**WORK ORDER:**
Examine the entries below, count the lines holding the string "agent", and respond with the number only.

**DATA SUPPLIED:**
"""

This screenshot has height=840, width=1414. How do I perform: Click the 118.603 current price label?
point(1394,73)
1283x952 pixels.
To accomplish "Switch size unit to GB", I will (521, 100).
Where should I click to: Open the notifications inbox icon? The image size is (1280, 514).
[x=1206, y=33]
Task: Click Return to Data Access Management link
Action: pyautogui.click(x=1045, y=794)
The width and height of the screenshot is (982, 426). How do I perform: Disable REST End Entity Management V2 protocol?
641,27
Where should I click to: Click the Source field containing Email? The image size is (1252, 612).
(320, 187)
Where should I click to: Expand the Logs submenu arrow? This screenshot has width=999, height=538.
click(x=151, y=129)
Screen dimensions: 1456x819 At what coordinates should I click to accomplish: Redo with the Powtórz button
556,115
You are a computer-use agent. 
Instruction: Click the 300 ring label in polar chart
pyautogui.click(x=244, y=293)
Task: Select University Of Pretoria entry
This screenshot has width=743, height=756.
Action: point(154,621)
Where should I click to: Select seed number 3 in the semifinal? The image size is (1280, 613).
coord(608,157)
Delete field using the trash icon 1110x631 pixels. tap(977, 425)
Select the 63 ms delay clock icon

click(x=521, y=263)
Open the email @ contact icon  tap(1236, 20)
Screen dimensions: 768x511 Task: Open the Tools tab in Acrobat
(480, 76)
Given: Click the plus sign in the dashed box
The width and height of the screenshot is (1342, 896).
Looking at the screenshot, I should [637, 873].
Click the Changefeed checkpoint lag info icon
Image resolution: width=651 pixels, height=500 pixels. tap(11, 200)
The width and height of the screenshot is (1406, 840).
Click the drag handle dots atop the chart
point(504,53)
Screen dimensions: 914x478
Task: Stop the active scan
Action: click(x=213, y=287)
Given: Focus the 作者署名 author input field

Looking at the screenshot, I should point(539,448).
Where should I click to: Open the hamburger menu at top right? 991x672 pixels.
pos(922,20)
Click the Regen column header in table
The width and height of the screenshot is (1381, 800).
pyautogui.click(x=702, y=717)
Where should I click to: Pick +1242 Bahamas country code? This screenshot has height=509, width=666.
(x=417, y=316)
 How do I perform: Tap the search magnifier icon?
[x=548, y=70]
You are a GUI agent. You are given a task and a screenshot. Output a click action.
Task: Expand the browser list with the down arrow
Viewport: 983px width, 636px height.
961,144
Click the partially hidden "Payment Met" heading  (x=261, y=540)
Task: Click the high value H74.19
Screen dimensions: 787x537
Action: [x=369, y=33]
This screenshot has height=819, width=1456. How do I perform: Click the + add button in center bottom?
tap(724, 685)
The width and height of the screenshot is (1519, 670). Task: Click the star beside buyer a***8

"""

**RESULT OF THE TASK:**
2